Overweight individuals were 21.8% more likely, and obese individuals were 39.6% more likely to be diagnosed with MS as adults.
After further adjusting for an individual’s level of physical fitness, the linear relationship between BMI and MS diagnosis was still significant, as was the lower risk for underweight individuals. The risk increase for overweight and obese individuals, however, was no longer significant.

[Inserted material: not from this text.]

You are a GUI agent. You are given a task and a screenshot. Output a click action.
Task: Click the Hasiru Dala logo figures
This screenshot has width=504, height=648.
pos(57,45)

“It is possible that early symptoms of MS such as fatigue, poor coordination, and pain affect BMI, but the association of BMI with MS risk seems to be independent of physical fitness as the association persisted over the lower range of BMI after adjustment for physical fitness,” they wrote.
A higher BMI between ages 16 and 20 was seen to correlate with an increased risk of MS diagnosis later in life.
“In conclusion, higher BMI at ages of 16–20 years was associated with higher subsequent MS risk among men across the entire BMI range (a dose-dependent effect not only limited to overweight or obesity) although with modest effect size,” the researchers wrote.
They noted as a strength of their study that data came from objective measures of BMI, as opposed to a self-reported measures.
They also noted some shortcomings, including that data on other risk factors, such as smoking, vitamin D, or genetics, were not available, nor was information on MS symptoms in individuals before age 20.